Morrow, in her campaign, said Truitt opposed policies that parents wanted most: a Bill of Rights that protected their authority, more social workers for students and universal background checks for school staff.

She said under Truitt’s watch that social studies standards began incorporating critical race theory and that districts pushed sex surveys without parents’ consent. She also tripled the Department of Public Instruction staff and gave significant raises, in addition to two bad audits, Morrow said.

Counties near urban areas mostly went for Truitt, such as Gaston and Mecklenburg (Charlotte), Forsyth and Guilford (Triad), Cumberland (Fayetteville) and Pitt (Greenville). She won a lot of rural eastern counties while Morrow seized many rural ones in the foothills and mountains, and was strong on the Interstate 85 corridor.

Morrow, for now, will need to go 2-for-2 beating the campaign financing element.

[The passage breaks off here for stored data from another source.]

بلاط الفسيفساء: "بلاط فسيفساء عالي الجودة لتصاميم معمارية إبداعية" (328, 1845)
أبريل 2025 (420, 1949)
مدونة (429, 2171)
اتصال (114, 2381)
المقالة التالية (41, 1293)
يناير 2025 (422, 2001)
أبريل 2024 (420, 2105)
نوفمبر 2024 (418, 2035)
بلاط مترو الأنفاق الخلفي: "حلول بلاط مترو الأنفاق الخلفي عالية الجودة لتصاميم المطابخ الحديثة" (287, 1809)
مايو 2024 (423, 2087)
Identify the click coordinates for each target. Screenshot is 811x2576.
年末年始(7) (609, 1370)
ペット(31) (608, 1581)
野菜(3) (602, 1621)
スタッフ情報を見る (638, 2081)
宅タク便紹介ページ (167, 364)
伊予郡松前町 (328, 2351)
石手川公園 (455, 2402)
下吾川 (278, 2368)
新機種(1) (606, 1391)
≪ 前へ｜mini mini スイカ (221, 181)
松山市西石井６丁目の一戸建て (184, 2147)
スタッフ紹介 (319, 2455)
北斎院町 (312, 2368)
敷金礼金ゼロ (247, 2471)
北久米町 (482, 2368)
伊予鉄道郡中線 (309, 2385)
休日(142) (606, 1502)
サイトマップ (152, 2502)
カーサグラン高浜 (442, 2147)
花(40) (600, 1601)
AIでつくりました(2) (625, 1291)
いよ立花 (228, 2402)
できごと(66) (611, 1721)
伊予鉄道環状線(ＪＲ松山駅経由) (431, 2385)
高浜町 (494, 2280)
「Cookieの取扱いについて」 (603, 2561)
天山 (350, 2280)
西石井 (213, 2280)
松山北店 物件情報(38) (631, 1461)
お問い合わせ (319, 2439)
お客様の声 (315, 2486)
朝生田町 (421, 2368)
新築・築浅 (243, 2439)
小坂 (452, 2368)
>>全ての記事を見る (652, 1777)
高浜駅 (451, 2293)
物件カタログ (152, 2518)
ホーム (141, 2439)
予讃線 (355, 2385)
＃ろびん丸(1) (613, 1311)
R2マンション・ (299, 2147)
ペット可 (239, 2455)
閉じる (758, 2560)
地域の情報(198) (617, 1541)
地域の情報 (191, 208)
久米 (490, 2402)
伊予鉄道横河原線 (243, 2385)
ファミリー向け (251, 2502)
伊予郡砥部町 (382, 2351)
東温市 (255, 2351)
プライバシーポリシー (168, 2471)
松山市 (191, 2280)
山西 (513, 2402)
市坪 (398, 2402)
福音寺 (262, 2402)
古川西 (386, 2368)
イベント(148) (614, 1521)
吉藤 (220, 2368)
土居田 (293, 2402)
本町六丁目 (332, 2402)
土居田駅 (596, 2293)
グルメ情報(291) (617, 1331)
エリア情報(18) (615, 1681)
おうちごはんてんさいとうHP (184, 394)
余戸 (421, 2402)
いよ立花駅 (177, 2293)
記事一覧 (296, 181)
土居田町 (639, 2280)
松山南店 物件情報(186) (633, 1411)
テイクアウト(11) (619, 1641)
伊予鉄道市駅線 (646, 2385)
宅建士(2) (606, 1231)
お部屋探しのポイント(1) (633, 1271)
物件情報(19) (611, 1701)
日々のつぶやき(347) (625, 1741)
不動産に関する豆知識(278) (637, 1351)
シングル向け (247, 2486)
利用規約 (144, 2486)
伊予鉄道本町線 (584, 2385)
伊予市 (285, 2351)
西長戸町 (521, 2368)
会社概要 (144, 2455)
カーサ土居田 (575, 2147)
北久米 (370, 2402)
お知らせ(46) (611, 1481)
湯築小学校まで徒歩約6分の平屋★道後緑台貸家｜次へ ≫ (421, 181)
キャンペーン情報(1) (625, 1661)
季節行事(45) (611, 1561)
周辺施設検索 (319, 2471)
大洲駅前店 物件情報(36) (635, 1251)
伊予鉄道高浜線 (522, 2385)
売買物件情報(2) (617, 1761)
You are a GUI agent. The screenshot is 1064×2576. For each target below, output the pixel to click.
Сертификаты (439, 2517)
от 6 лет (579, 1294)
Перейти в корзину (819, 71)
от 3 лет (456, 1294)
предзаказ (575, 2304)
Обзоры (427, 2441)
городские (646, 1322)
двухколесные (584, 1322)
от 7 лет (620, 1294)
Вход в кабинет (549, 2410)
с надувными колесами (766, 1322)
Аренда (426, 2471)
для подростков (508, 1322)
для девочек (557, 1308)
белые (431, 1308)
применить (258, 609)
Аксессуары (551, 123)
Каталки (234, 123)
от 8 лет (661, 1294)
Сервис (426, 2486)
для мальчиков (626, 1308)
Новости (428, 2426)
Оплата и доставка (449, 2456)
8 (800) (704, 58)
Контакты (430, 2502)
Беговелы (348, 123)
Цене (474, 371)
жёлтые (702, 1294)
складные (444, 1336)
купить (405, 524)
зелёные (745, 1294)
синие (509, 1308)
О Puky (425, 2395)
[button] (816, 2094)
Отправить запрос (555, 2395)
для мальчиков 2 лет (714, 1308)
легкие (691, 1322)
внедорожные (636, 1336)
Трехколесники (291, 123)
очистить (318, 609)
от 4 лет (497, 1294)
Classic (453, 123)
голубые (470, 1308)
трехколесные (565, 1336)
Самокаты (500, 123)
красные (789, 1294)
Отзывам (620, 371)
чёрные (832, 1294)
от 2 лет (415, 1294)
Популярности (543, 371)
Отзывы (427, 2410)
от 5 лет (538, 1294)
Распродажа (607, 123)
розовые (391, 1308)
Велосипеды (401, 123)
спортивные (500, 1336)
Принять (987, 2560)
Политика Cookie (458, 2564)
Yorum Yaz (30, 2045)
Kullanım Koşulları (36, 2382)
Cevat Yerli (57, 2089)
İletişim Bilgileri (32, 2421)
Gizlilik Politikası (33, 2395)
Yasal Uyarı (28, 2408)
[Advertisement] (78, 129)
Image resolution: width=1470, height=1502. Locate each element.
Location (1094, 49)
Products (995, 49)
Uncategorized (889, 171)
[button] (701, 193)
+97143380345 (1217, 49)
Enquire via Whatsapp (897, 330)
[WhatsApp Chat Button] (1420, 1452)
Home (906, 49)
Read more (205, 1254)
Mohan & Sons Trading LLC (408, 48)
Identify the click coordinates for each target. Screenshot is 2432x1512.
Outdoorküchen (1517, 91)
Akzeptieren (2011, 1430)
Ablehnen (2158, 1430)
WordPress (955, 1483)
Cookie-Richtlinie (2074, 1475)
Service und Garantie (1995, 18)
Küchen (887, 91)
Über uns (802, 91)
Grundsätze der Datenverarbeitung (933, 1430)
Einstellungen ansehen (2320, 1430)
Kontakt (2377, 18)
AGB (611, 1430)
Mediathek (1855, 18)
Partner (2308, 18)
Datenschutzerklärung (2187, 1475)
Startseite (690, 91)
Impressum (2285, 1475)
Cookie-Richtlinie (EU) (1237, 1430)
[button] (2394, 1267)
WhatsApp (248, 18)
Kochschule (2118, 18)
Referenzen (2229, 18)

Green had more than $142,000 cash on hand at the February filing, and Morrow just more than $12,000. Truitt’s campaign had more than $230,000, plus her party’s preference of implementing school choice during her watch – and still lost.

In an email to The Center Square, N.C. State University Department of Political Science professor Steven Greene wrote, “Catherine Truitt, a former teacher, has worked to implement a fairly mainstream Republican vision for K-12 public education in this role.

“But, the Republican primary electorate instead chose a candidate with no education experience whatsoever, who homeschools her children, and is all-in on the culture war politics of schools. It symbolizes a Republican Party that values culture war politics and hot-button issues over pragmatic approaches to achieving real policy goals.”

He calls it “one race symbolizing the Trump-ification of the Republican Party.”

David McLennan, Meredith University professor of political science and director of the Meredith Poll, cautions reading too far into the tea leaves for the general election. He says usually less than a quarter of registered voters cast ballots in primaries, and that was the case (24%) Tuesday.

“The Republican Party has become more radical on social issues,” he said in an email to The Center Square. “Morrow represents primary voters’ desire to fight culture wars, particularly in schools.”

He added that although Truitt faced criticism for crossing the aisle on public education issues, Morrow “is decidedly a culture warrior.”

“The same voters that overwhelmingly supported Mark Robinson for the Republican nomination for governor also supported Morrow,” he said.

Dallas Woodhouse, state executive director of American Majority, noted two-thirds of unaffiliated voters – the state’s largest bloc at more than 36%, who can choose which party primary they wish – chose Republican ballots. In 2016 on Donald Trump’s first run for president, it was about 75%.

“Once they are on your side they stick with you,” he wrote in an email to The Center Square. “This trend projected a very good year for GOP in 2016 and Dems in 2008.”

Still, Woodhouse said Council of State incumbents losing in primaries is among the rarest of occurrences in state elections. He noted it took an unfortunate fatal plant fire to knock out the labor commissioner more than 30 years ago.

For Truitt on Tuesday, he said, “That loss is extremely rare.”